DOSE: Loop diuretics have similar
results whether given by continuous infusion or bolus, but high-dose furosemide
may be better for fluid overload
In patients hospitalized with acute heart failure, there is no significant
difference in overall symptom relief or change in kidney function whether a diuretic
is delivered at high or low doses or by continuous or intermittent infusion, according
to research presented at the American College of Cardiology's 59th annual scientific
session.
The Diuretic Optimization Strategies Evaluation (DOSE) Study did suggest,
however, that high-dose furosemide may be more effective than low-dose furosemide
at improving several individual measures of fluid overload and symptom severity.
Furthermore, significant deterioration in kidney function, although more common
with high furosemide doses, tended to be transient.
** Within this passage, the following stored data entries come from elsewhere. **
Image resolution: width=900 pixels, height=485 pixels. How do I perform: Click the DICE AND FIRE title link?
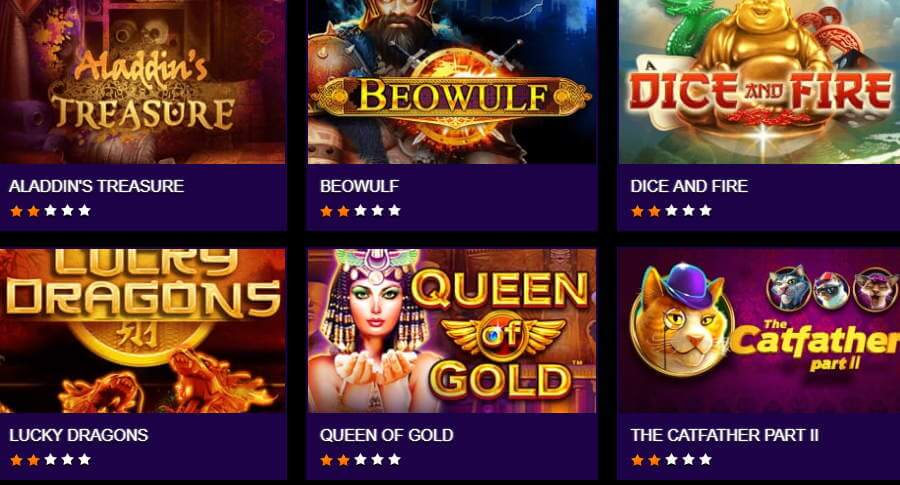point(689,186)
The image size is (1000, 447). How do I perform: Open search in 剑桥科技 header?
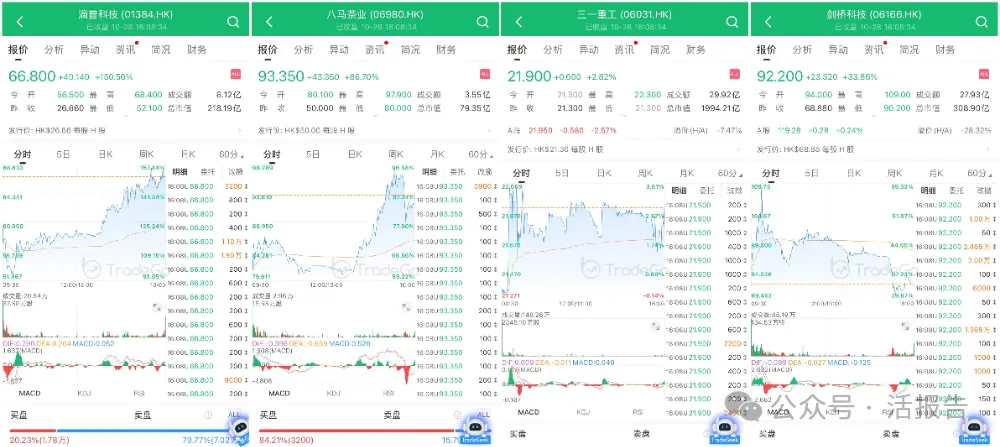(982, 21)
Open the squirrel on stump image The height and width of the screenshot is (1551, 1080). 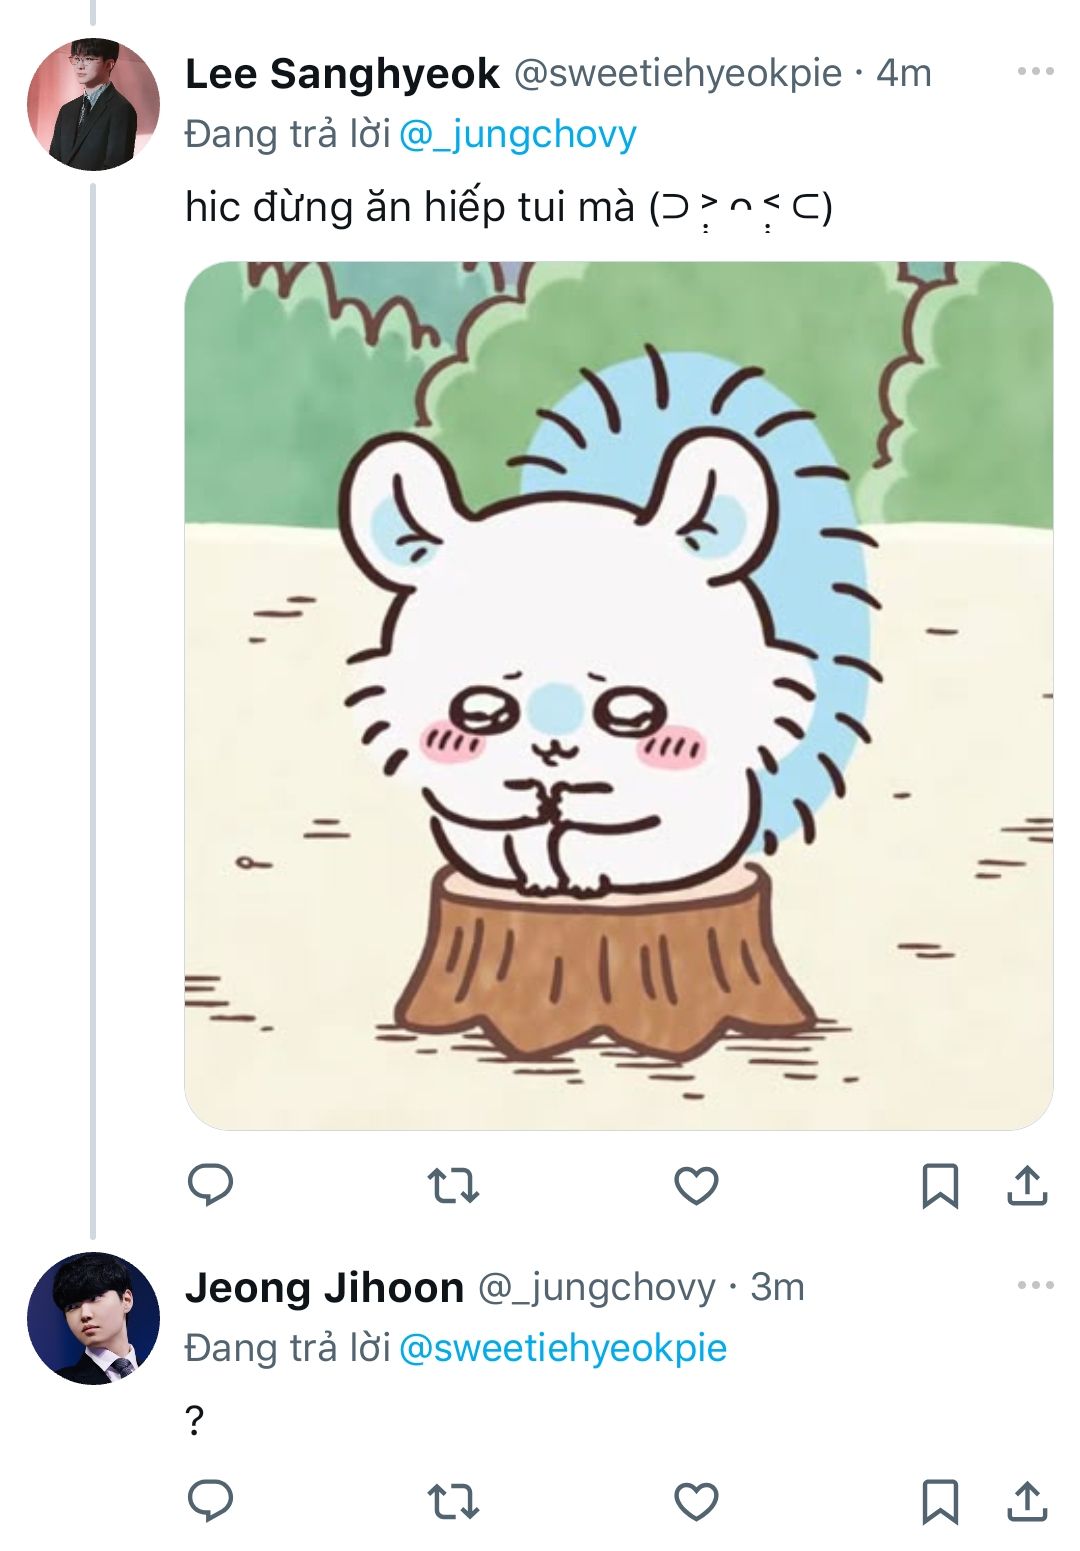pos(618,696)
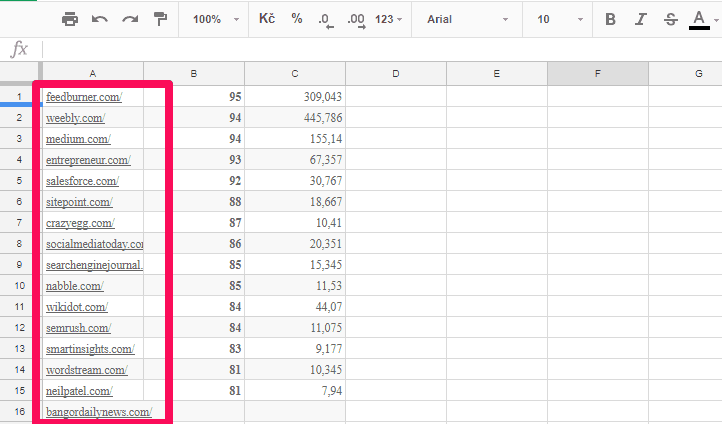Image resolution: width=722 pixels, height=424 pixels.
Task: Increase decimal places
Action: [x=355, y=19]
DOSE is the largest randomized
controlled trial of diuretic strategies ever conducted in patients hospitalized
for sudden worsening of heart failure. It is the first clinical trial completed
by the National Heart, Lung, and Blood Institute's Heart Failure Clinical Research
Network, which was established to promote innovative clinical research in heart
failure.
"Despite decades of clinical experience, high-quality data supporting the
safety and effectiveness of furosemide in acute heart failure are sparse," said
G. Michael Felker, M.D., MHS, a co-principal investigator and an associate professor
of medicine in the Divisions of Cardiology and Clinical Pharmacology at Duke University
Medical Center, Durham, NC. "DOSE was an attempt to take the principles of evidence-based
medicine-prospective, randomized, controlled trials-that we use to evaluate new
drugs and apply them to old drugs like furosemide that we prescribe every day.
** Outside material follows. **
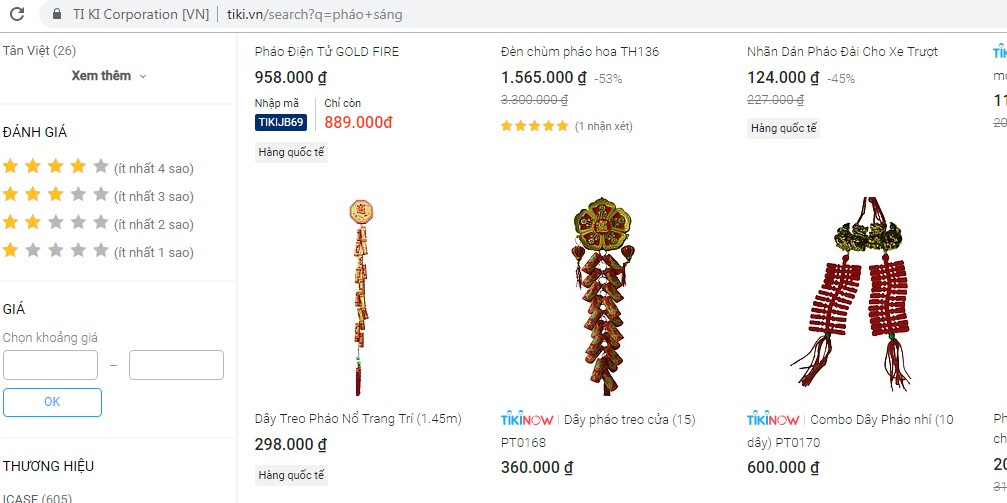1007x503 pixels.
Task: Click five-star rating on Đèn chùm pháo hoa
Action: click(534, 126)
These results give us a more precise understanding of the trade-off between relief
of congestion and the risks of renal dysfunction."
Diuretics such as furosemide are used to treat more than 90 percent of patients
who are hospitalized for acute decompensated heart failure (ADHF), to reduce fluid
overload and make it easier to breathe. However, because high-quality data are
not available to guide the use of furosemide, there is a great deal of variation
among clinicians and hospitals in both the total dose and the way the intravenous
drug is administered. Observational data have suggested that higher doses of furosemide
may be associated with worsening kidney function, abnormal concentrations of sodium
and potassium in the blood, low blood pressure, and death. In addition, some small
studies have suggested that giving furosemide as a continuous infusion may be
the safest and most effective approach, but most clinicians still use intermittent
"bolus" dosing.
For the study, researchers recruited 308 patients with ADHF and fluid overload
from nine regional medical centers and their referring hospitals in the U. S.
and Canada. Patients were randomly assigned to treatment with either high- or
low-dose intravenous furosemide (delivered at 2.5 times their usual daily oral
dose or at the same level as their usual daily oral dose, respectively). In a
double-randomization approach, patients were also assigned to intravenous dosing
either every 12 hours or to a continuous infusion.
Researchers observed a trend suggesting greater global symptom resolution
with high-dose furosemide over 72 hours. This was not associated with significant
deterioration in renal function as measured by the median change in serum creatinine
level from baseline to 72 hours (0.06 mg/dL for high-dose furosemide vs. 0.01
mg/dL for low-dose). Several secondary measures of the effectiveness of furosemide
in relieving fluid overload, such a net volume loss and change in body weight,
also tended to favor high-dose furosemide.
"These findings suggest that high-dose furosemide may be preferable to low-dose,"
Felker said. "The price seems to be a transient and relatively small deterioration
in kidney function."
The infusion strategy used for delivering furosemide (intermittent vs. continuous)
made no difference in the global measure of symptom resolution or in the change
in serum creatinine level (0.04 mg/dL for both groups).
"Given that there has been no adequately sized clinical trial of diuretic
dose or route of administration to date-and because of the encouraging trends
in the high-dose group-these results may have an immediate impact on the care
of hospitalized heart failure patients," said Christopher O'Connor, M.D., the study's
senior co-principal investigator, a professor of medicine and director of the
Duke Heart Center.
"We will change our standard of care today, and the results may be reflected
in future guidelines."
DOSE was sponsored by the National Heart Lung, and Blood Institute. Drs. Felker
and O'Connor have no potential conflicts of interest to report.